(Rows of pointing data)
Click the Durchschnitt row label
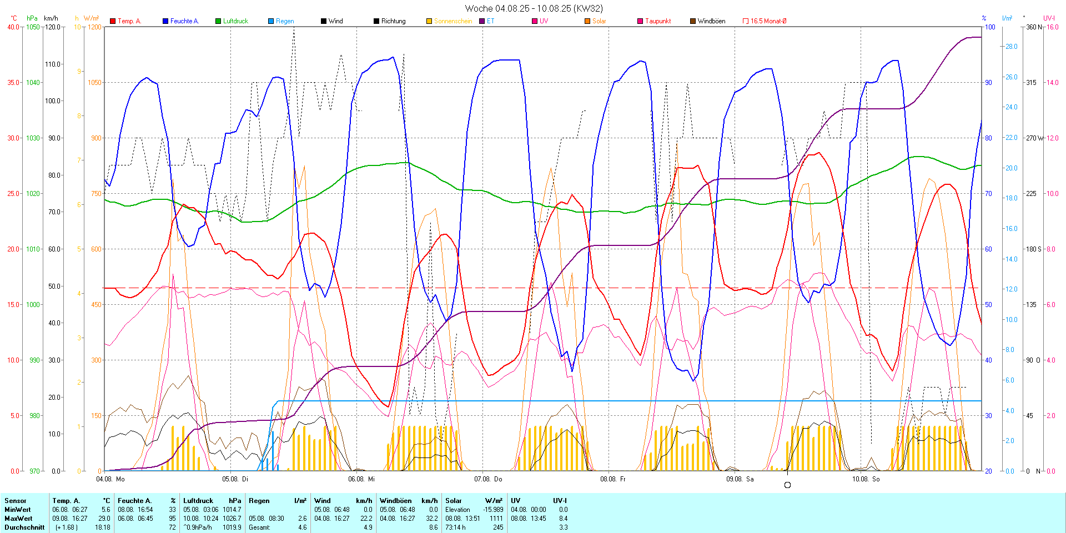 [24, 527]
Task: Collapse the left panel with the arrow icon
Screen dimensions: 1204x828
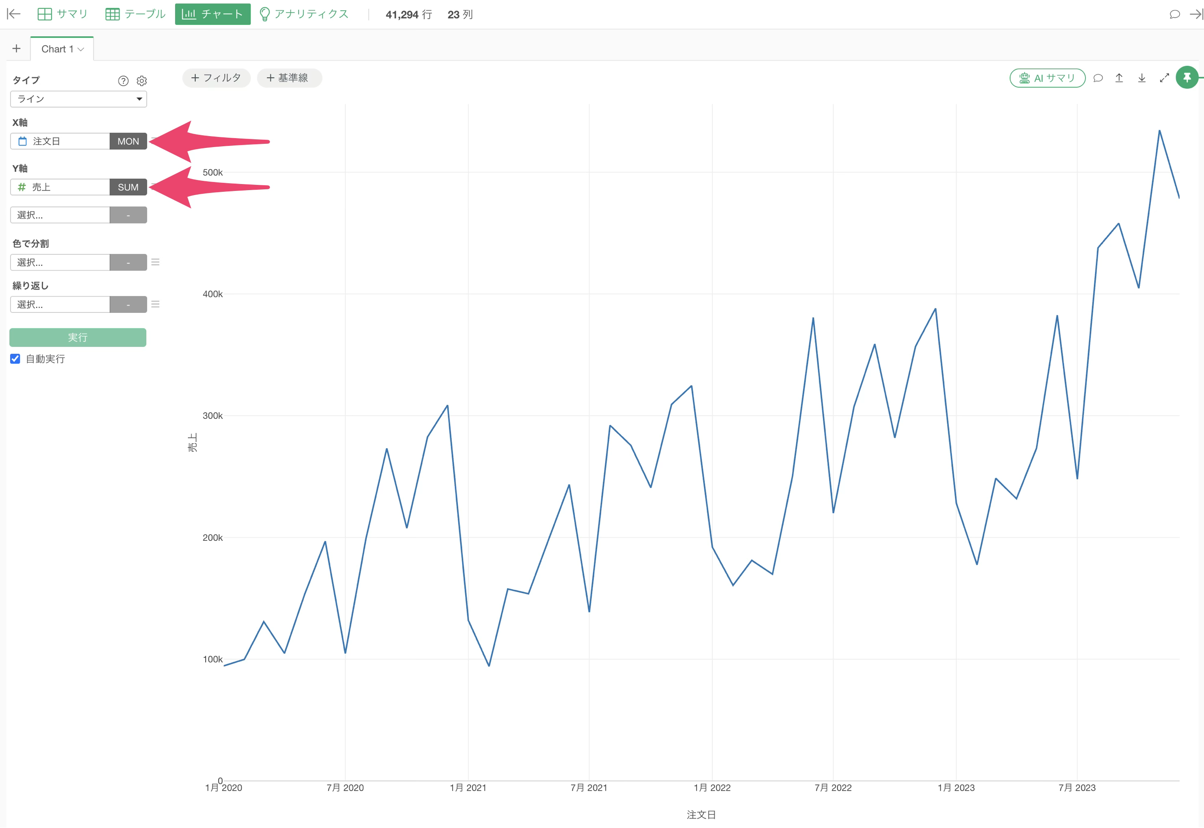Action: point(13,14)
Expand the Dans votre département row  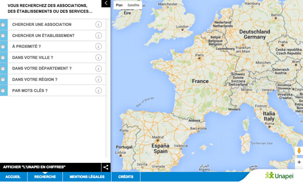click(53, 69)
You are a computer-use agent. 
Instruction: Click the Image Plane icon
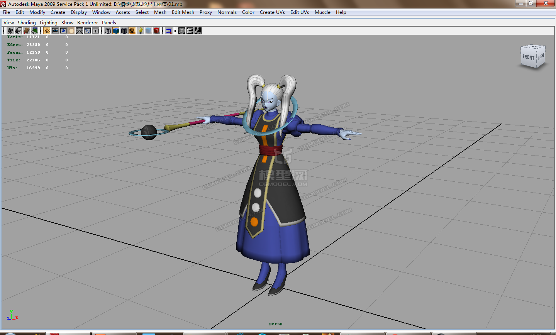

▶ **TASK REQUIREMENTS**
Please format the entries as a JSON list of strings, one per line, starting with the line that contains "You are a computer-use agent." and continuing through the end of the entries, with blank lines and pictures left out.

▶ **EXPECTED ANSWER**
[
  "You are a computer-use agent. ",
  "Instruction: Click the Image Plane icon"
]